**Extracted text**.
=======

Why America Is Stupid
It's very hard to keep up with all of the developments in the Foley case, what with the FBI investigation, more stories of cyberstalking other former House pages, the fact that this was a known issue since at least 2002 and yet the GOP Representative on the House Page Board would let Foley go to dinner with the pages, etc. etc. It shows that if your party wraps yourself in the shroud of moral values and decides that the other side is nothing but a bunch of libertine bacchanalians, you are going to reap a whirlwind when something like this comes out. Bunch of Elmer Gantrys, indeed.
But there's something unsettling here, at least to me, who is someone who believes that Democratic, progressive policy is in the best interests of the country. You simply cannot get a fair hearing on any issue in the public sphere. The soundbite culture has reduced policy debate to 20 seconds or less. The cable news shoutfests are devoid of substance. The only time anybody pays attention to what's going on in Congress is when a Representative decides to creep everybody out by engaging in cybersex with 16 year-olds.
(A word on this. 16 is apparently the age of consent in Washington, DC; and yet under a law co-sponsored by Rep. Foley, soliciting sex with anyone under the age of 18 is a federal crime. So we have a situation here, as noted by Gleen Greenwald, where if Foley had sex with one of these high-schoolers he would have been engaging in perfectly legal activity, but if he mentioned it on the Internet it's a crime. This is the lunatic behavior of our lawmaking in action, one once contradictory and blindly demagoguic.)
Foley's behavior, and the appalling, Bernard Cardinal Law-like behavior of the House leadership that covered it up, deserve wide attention. It can be fit into a narrative of a group of politicians that value party over country, party over American safety, party over morals, party uber alles. But at the same time, I have this nagging feeling that there are so many other stories deserving of attention that impact the lives of pretty much all Americans.
We have the revelation that convicted felon Jack Abramoff practically lived at the White House during Bush's first term, making hiring and firing decisions, getting federal funds for his clients and overall making something like 500 trips to the executive building over four years.

=======

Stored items

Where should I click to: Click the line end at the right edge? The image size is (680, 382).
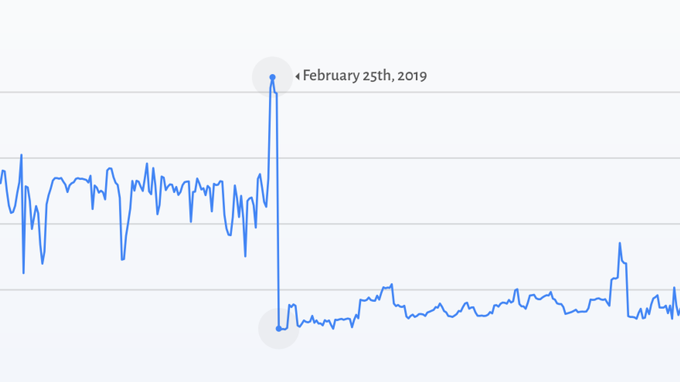tap(678, 312)
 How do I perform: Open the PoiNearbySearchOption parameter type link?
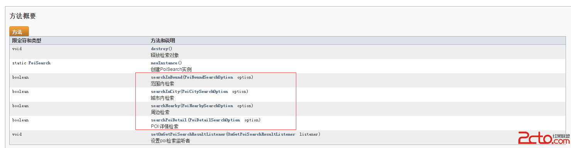[207, 106]
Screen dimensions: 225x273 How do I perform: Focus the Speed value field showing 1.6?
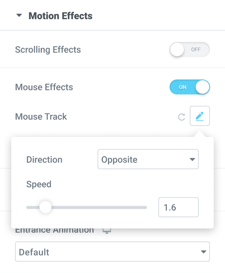pos(178,207)
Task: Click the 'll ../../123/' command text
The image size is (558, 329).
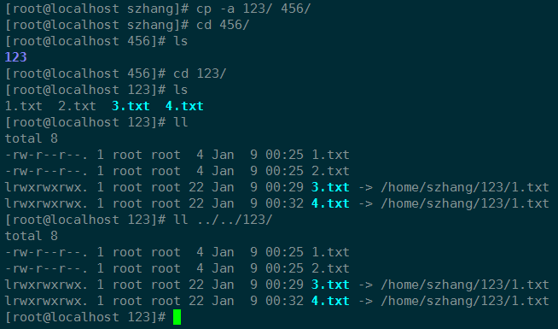Action: 223,220
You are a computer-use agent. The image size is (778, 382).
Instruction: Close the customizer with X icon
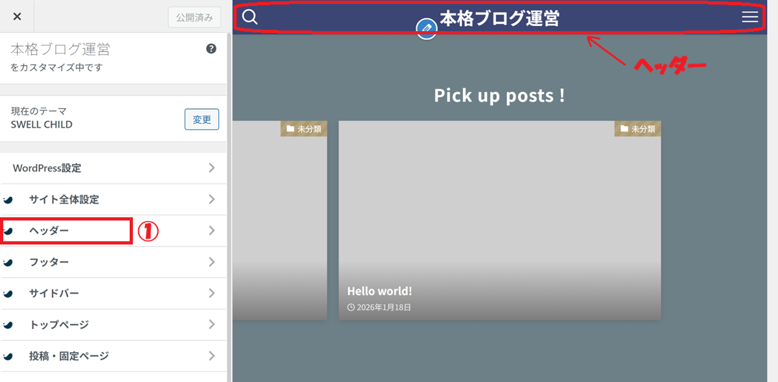[x=18, y=16]
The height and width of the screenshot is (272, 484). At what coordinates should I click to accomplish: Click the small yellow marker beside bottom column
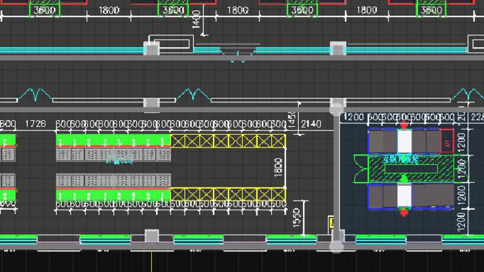[331, 223]
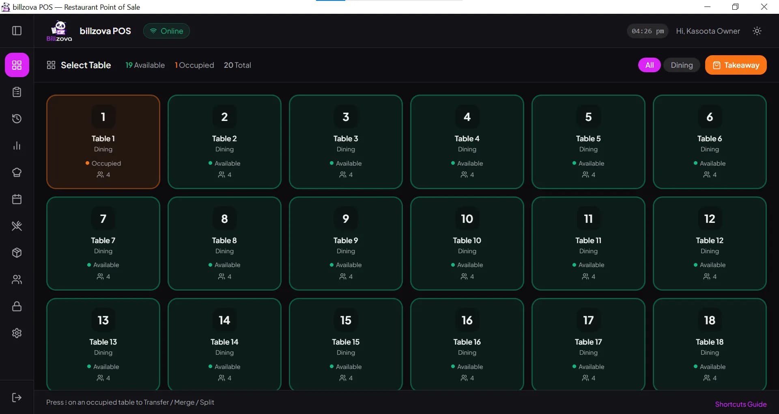Toggle the light/dark theme sun icon
Viewport: 779px width, 414px height.
757,31
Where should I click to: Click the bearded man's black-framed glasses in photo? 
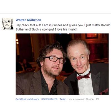point(55,59)
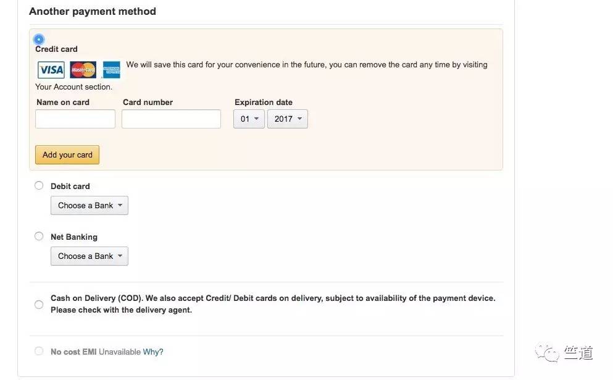Open the expiration month dropdown
The height and width of the screenshot is (380, 613).
[249, 119]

=======

**Task description**.
For each statement, say yes or no depending on whether it agrees with the post about the Foley case, and quote the words that decide it. 1. The Foley matter had been known since at least 2002. 2. The age of consent in Washington, DC is 18. 3. Jack Abramoff made roughly 500 trips to the executive building over four years. The listing has no connection to the post about the Foley case.

**Output**.
1. Yes: "this was a known issue since at least 2002"
2. No: "16 is apparently the age of consent in Washington, DC"
3. Yes: "making something like 500 trips to the executive building over four years"